TASK TO COMPLETE: Return all lines in the data where the string "screenshot" can be found.

RECORDS SHOWN:
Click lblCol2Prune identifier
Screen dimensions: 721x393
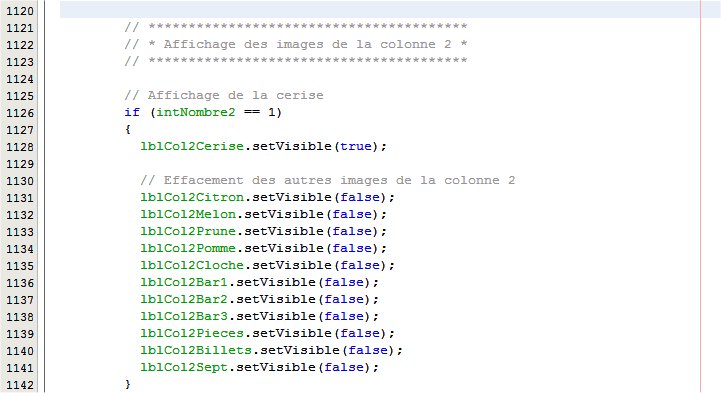188,231
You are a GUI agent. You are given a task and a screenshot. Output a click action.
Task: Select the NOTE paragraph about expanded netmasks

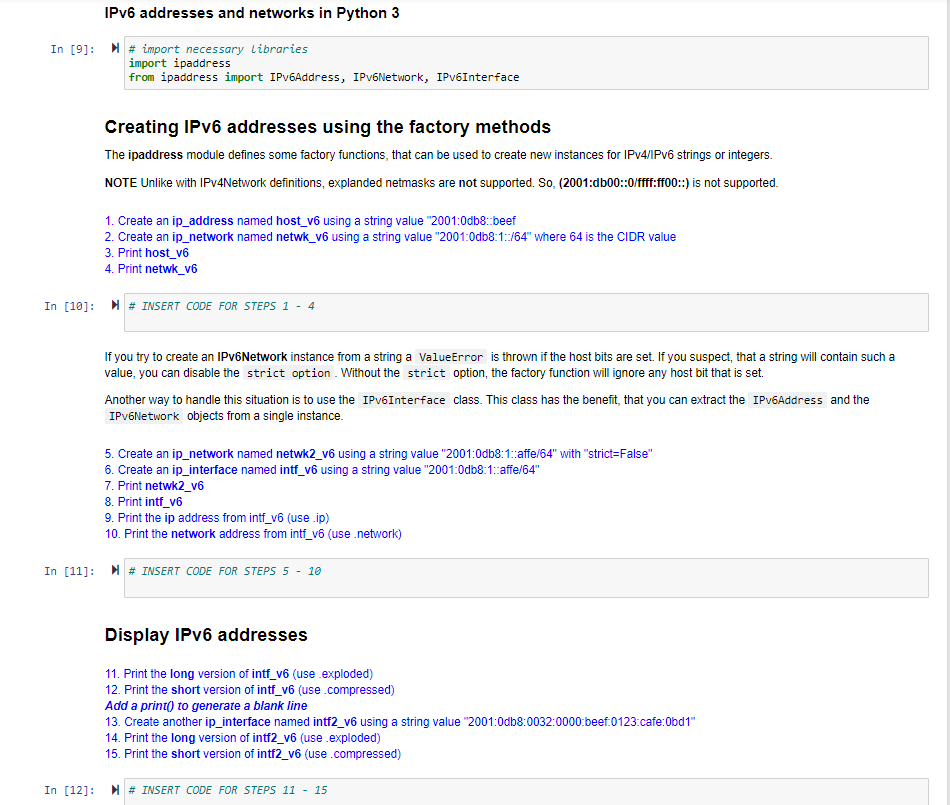point(440,182)
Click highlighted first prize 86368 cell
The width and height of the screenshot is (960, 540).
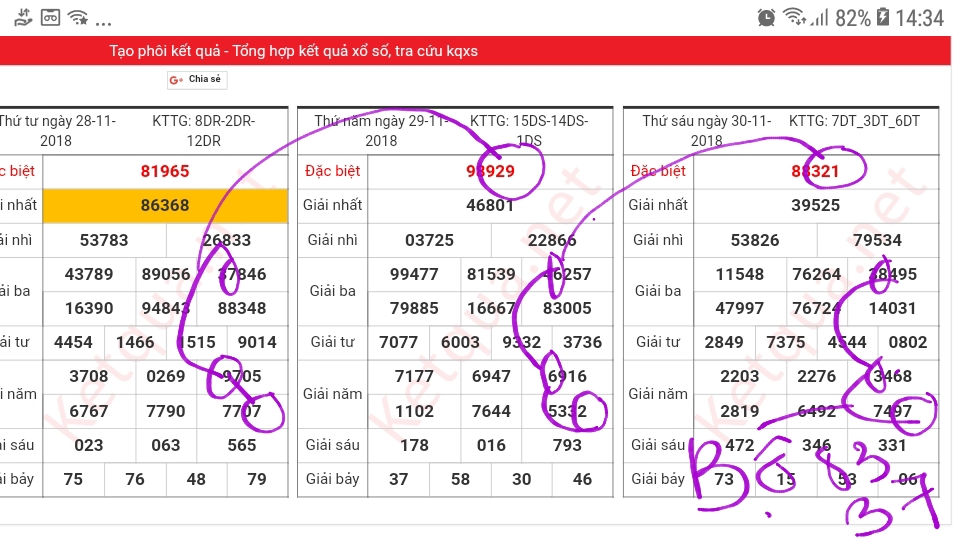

RESULT BELOW:
You are a GUI agent. You are given a task and a screenshot. Output a click action.
The width and height of the screenshot is (960, 540).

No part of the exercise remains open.